Swarming is the natural means of reproduction of honey bee colonies. In the process of swarming the original single colony reproduces to two colonies.
Basically, the queen is like, “yo, it is way too crowded in here am I right? Let’s blow this joint and find a place where we can chillax with a bit more room to make us some honey!” So she uses pheromones to signal to the colony that she is going to leave and about half the bees in the hive leave with her. The other half of the bees that remain in the hive get to work on raising a new queen. “Down with Queen Beatrice! Long Live Queen Beatrice the Second!”
“Swarming is the process by which a new honey bee colony is formed when the queen bee leaves the colony with a large group of worker bees. In the prime swarm, about 60% of the worker bees leave the original hive location with the old queen. This swarm can contain thousands to tens of thousands of bees. Swarming is mainly a spring phenomenon, usually within a two- or three-week period depending on the locale, but occasional swarms can happen throughout the producing season.”
The swarm is a pretty amazing sight – a loud hum and a cloud of thousands of bees fills the air. It can be an intimidating sight, however; the bees are usually at their least aggressive because they have nothing to defend. They have no honey, no hive and no young bees to protect and are really just out looking for a new home. So while a swarm make look fearsome, they are not looking to bother anyone.

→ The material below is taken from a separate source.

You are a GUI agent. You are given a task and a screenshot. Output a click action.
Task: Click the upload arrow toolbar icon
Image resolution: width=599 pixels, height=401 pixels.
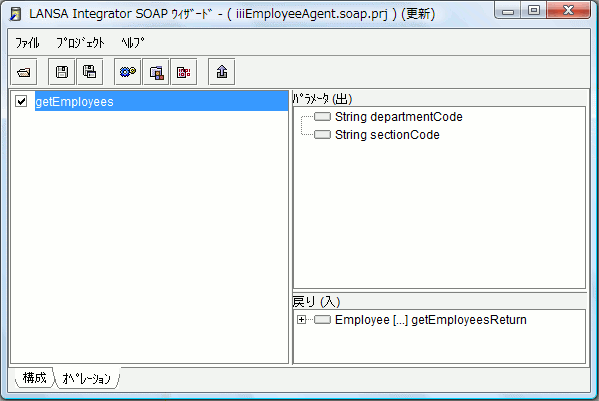[x=222, y=72]
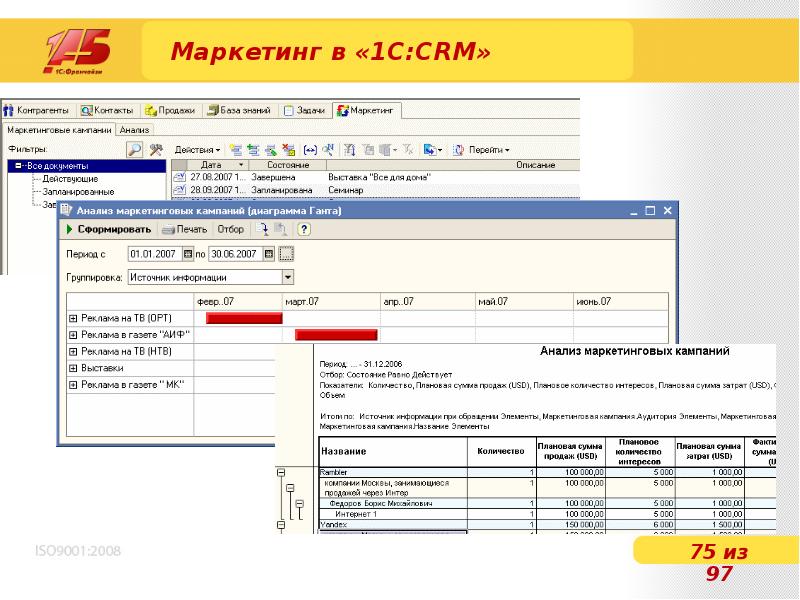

A beekeeper tries to manage swarming, and while I had taken measures that I thought were sufficient, I received a call at work from my little boy in which he told me “Daddy, your bees are out.” Here is a video my wife took – pretty obvious that she didn’t feel too threatened –
To catch them, you have to climb the tree, or where ever they settle in a cluster, trap them and move them into a hive. I caught these gals without too much trouble and they are now happily living in a proper hive and have plenty of room to chillax and focus on making honey. Shout out to my reasonable and understanding neighbours!